◆ **What the task requires**
Once the line containing "644x346 pixels. How" is located, output it and every line after it through the end of the records, exactly as written and nothing else.

Information: Begin

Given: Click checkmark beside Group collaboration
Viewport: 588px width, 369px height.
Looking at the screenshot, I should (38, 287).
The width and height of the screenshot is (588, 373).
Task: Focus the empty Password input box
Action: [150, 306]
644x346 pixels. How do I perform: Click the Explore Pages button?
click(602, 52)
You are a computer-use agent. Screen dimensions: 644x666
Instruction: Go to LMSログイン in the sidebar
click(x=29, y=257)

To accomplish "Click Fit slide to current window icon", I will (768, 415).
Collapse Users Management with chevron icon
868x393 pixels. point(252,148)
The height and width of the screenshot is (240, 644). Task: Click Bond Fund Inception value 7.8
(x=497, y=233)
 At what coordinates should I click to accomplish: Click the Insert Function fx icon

Information: End

◆ **Result of the exercise**
644x346 pixels. How do I perform: Click the Explore Pages button?
click(602, 52)
You are a computer-use agent. Screen dimensions: 644x666
Instruction: Go to LMSログイン in the sidebar
click(x=29, y=257)

To accomplish "Click Fit slide to current window icon", I will (768, 415).
Collapse Users Management with chevron icon
868x393 pixels. point(252,148)
The height and width of the screenshot is (240, 644). Task: Click Bond Fund Inception value 7.8
(x=497, y=233)
 At what coordinates should I click to accomplish: Click the Insert Function fx icon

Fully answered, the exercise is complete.